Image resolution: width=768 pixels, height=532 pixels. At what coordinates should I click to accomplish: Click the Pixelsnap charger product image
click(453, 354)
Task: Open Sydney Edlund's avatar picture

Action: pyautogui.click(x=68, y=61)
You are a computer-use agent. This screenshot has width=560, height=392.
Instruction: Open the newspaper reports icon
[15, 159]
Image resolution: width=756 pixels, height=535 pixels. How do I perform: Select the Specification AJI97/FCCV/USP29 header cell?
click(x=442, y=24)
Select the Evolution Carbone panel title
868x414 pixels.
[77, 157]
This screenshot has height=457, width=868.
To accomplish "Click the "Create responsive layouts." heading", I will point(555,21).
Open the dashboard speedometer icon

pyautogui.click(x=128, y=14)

________________

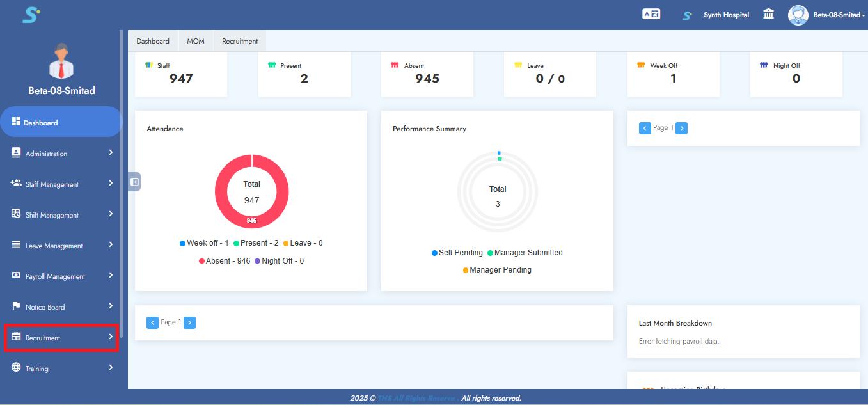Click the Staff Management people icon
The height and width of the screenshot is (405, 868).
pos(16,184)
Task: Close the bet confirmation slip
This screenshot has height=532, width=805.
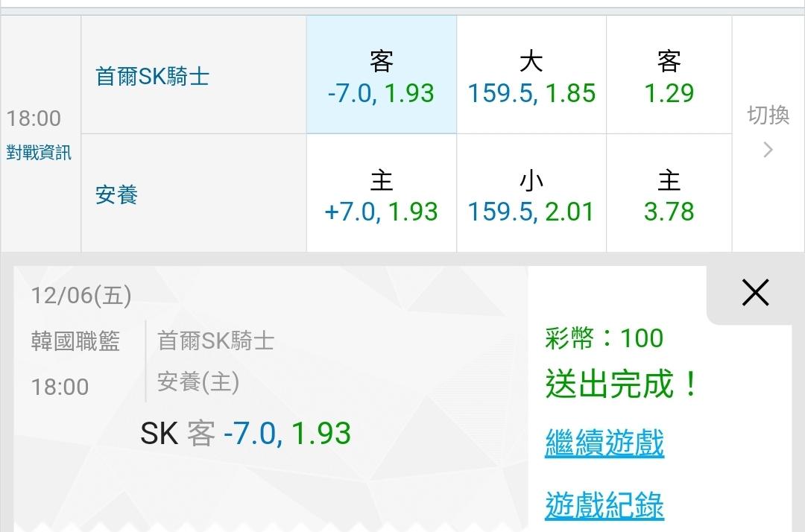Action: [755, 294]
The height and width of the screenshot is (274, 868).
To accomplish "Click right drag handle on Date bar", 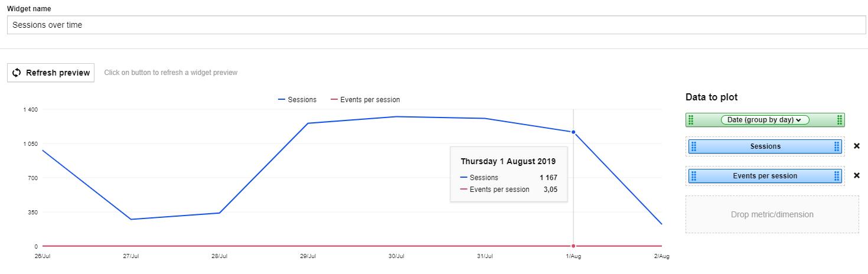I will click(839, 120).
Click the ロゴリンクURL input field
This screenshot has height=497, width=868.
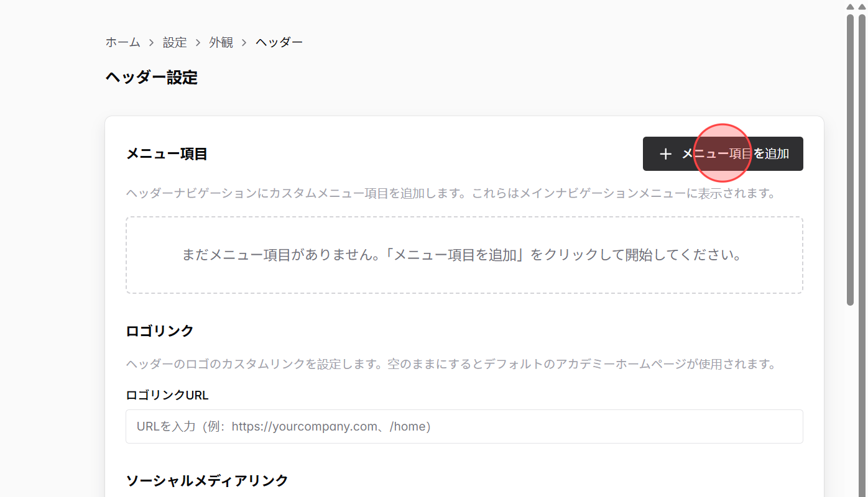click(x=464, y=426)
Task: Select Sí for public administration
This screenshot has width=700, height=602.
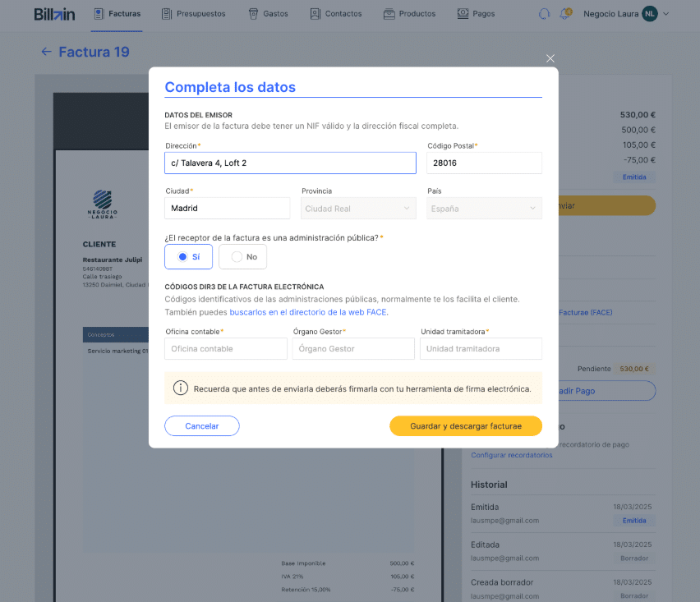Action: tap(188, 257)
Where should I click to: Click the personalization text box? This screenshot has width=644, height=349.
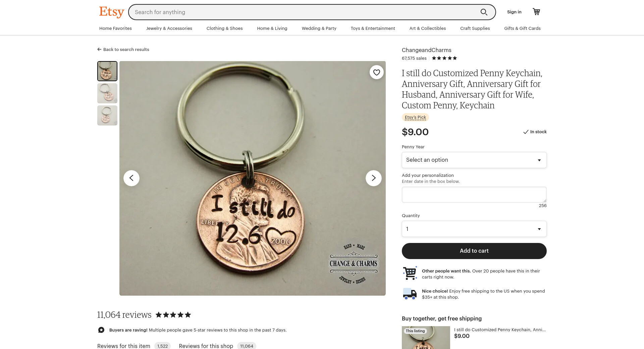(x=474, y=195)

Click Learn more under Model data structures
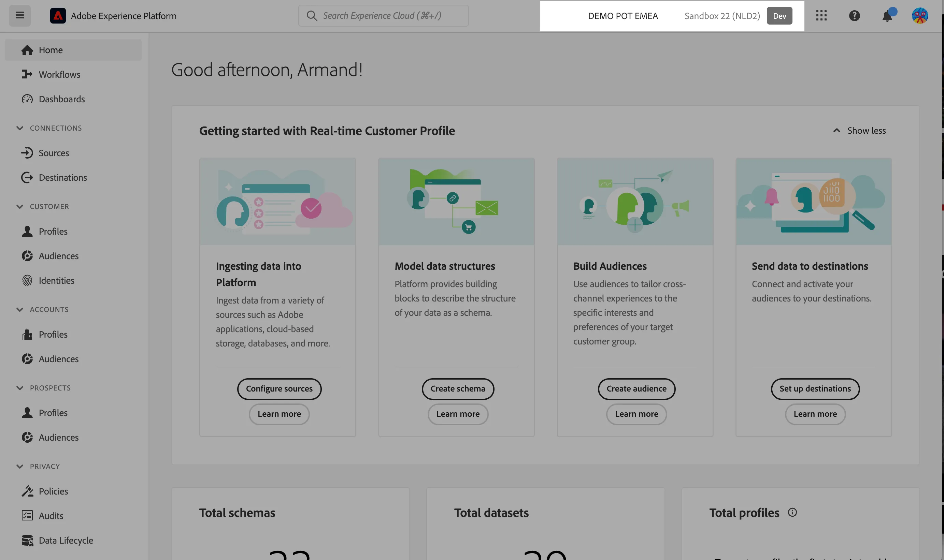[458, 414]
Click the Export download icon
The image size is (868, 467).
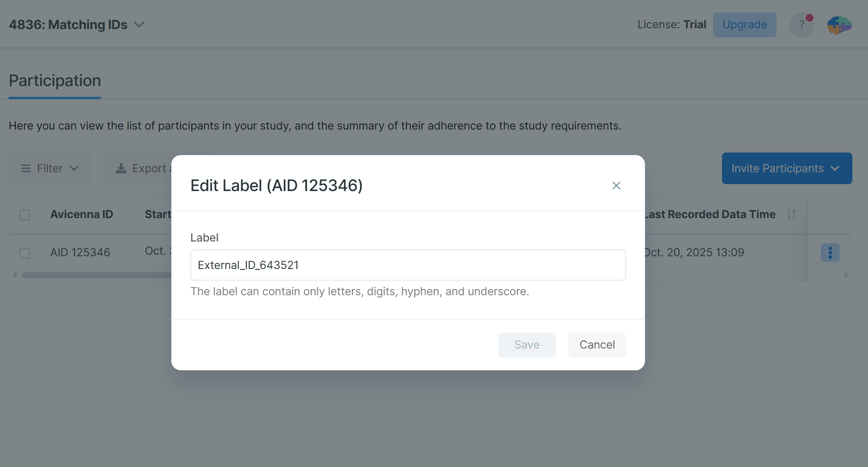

________________

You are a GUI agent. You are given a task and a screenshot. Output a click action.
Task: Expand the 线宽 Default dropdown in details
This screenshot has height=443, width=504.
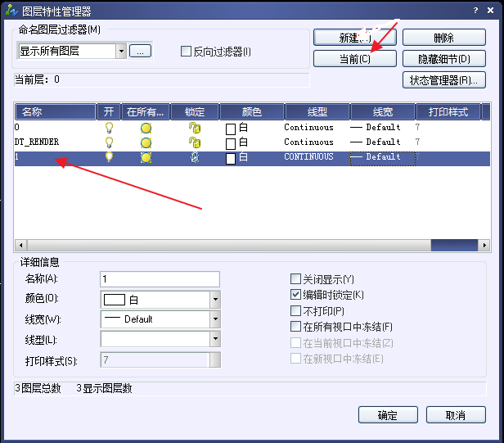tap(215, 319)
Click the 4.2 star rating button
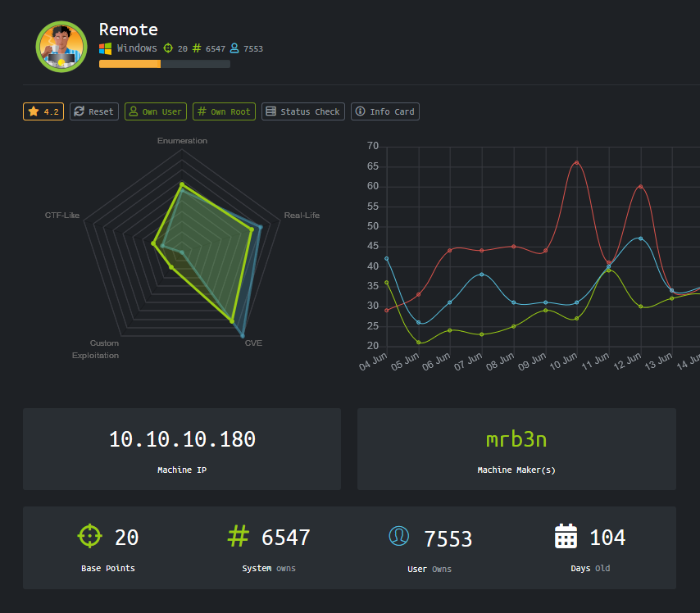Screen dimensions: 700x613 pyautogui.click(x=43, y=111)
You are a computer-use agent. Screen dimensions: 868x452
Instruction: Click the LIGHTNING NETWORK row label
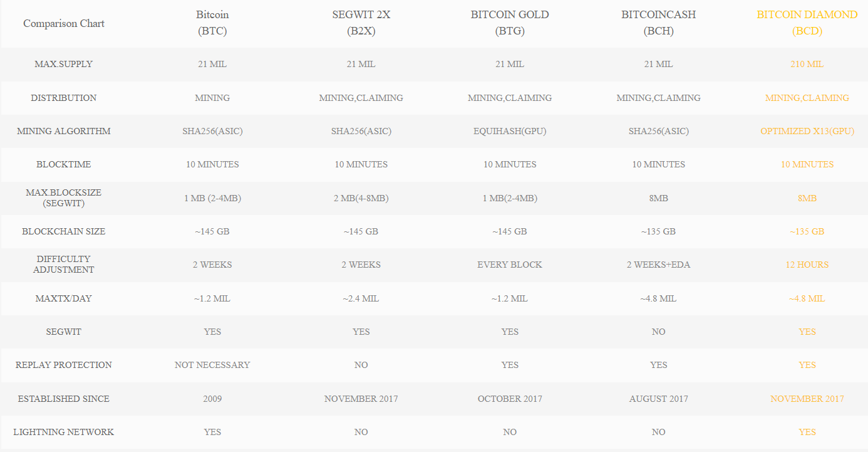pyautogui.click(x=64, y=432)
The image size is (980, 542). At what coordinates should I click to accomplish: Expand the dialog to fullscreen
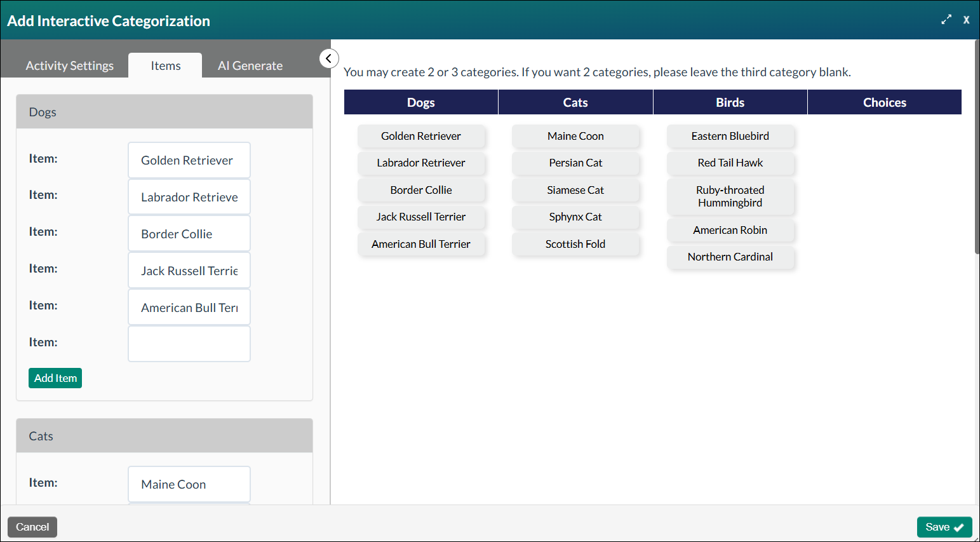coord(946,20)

________________

→ TASK PROMPT:
For this exercise, please set down exactly the lines of the listing above from the line with "Where should I" up to and including the line with "The image size is (868, 467).", and no pictures.

→ ANSWER TO THIS PROBLEM:
Where should I click to: Click the personalization text box? This screenshot has width=644, height=349.
(x=474, y=195)

Click Learn more under Model data structures
[458, 414]
Click the Export download icon
The image size is (868, 467).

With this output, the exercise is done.